Wednesday, March 4, 2009

Multiple options for a multi-option referendum

OK, I can't resist, one more outing for AM2-watch. In reply to the comments on his latest post berating all three unionist parties for not getting the anti-SNP "core message" right (only a true 'Alpha Male' could imagine that three completely separate political parties are all 'off-message' just because they happen to be diverging slightly from what he personally would like them to say!) he returns to the old red herring of the possibility of independence coming about on a 'minority vote' in a multi-option referendum. The example he gives is one in which independence and the status quo both received 35% of the vote on the first count, and the option of greater powers for the devolved parliament received only 30%. In this scenario, the second preference votes of those who voted for enhanced devolution would decide the result, and it would be perfectly conceivable that they could break in favour of independence. This is not AM2's "idea of democracy", he sniffs. The trouble is this result would perfectly accurately reflect what people had actually voted for - so what exactly is AM2's idea of democracy?

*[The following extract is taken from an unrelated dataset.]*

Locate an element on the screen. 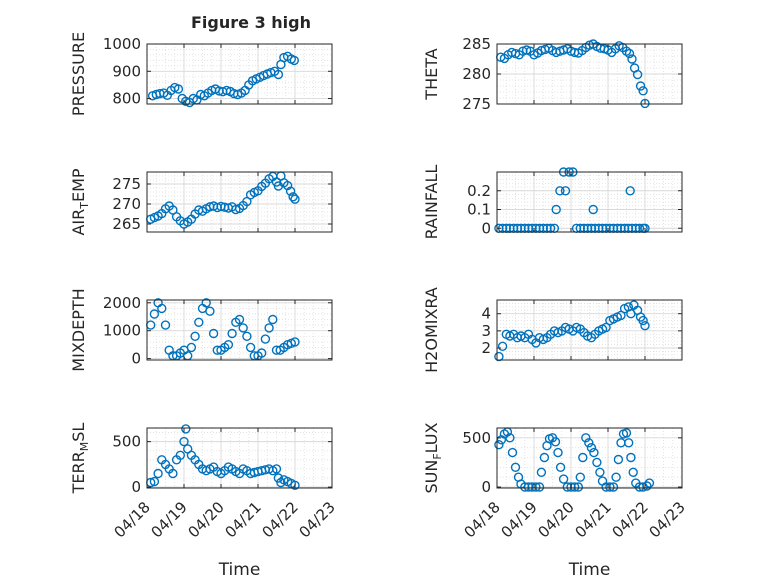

People wouldn't go into the voting booths with their eyes closed. Someone who supported enhanced devolution would know perfectly well that they were answering the question 'if your preferred option is no longer possible, would you prefer the status quo or independence?'. It may seem incredible to AM2 that such a person would opt for independence in response to that question, but if they did so in all conscience where is the problem? How would a majority obtained in that situation differ from one obtained in a single-option referendum on independence where supporters of enhanced devolution would still effectively be giving their second preference? Actually, the only difference is they wouldn't have the opportunity to express their first preference - how is that any more 'democratic'?

But there's a simple antidote to these utterly bogus objections to a multi-option referendum - and that is to conduct it under a run-off system. If none of the three options achieves an absolute majority, a second ballot would be held a week later to choose between the two most popular options. Then, everyone would know exactly where they stand, and there could be no question of anything going through "by the back door" or "on a minority vote".


  1. AM2's preferred option is that no one gets an option.

  2. Ha ha scunnert, very true. It's all rather sad because so many of my unionist friends now say they'd be happy to have the referendum.

  3. Who is AM2 ? Is he some sort of spoof comedian ?

    Honestly his take on the SNP is getting more desperate by the day. What happened to him at School?, did someone kick him in the balls and shouted, "Independence to your left testicle"

  4. Two conditions have to be met in order for a third option to go on the ballot paper.

    It has to be a well defined option. Not something like, "More powers", or, "Enhanced Devolution", it has to be spelled out in detail somewhere exactly what is on offer instead of the status quo or indpendence.

    Then the Government of the day in Westminster has to agree to implement the third option to the letter before the referendum takes place if that is the way the vote goes.

    The problem for the third option proponents is that the Calman Commission which was instituted to provide the third option has rejected fiscal-autonomy in pretty much any form and looks likely to come up with something which is the status quo with a few bells and ribbons on it. This will not be an option which will be radically different from the status quo and may not even be worth putting on the referendum.

    There is also no guarantee that any incoming Conservative Government would agree to implement the Calman proposals especially as the Conservatives in Scotland haven't even bothered to submit anything to it. Not a good omen.

    If we get an independence referendum I'm not convinced it will have a third option on it.

  5. Hi Scot,

    I would normally rather that you did not refer to AM2's blog as it just encourages him. I stopped submitting comments to it some time ago for that reason, however this time I have to concede that you have constructed a very good artice out of it and generated some excellent comments.

    I concur with Dug's view about Calman. Since the SNP formed the Scottish Government any appetite for further devolved powers within Westminster (especially within the ranks of the Scottish Labour MP's) has evaporated completely.

    Calman will therefore be very reluctant to recommend anything much in the way of additional powers, (the Clunking Fist has already indicated he does not want this) and might actually be resisting pressure to recommend a reduction. Similarly, if "Call me Dave", as expected, forms the next government before a future settlement is established, I expect that he would pursue it with all the vigour of a dead cat. History gives a precedent here in Thatcher's lack of action after the 1970's referendum.

    Forget trying to get Devolution Max. It ain't gonna happen. Campaign for Independence.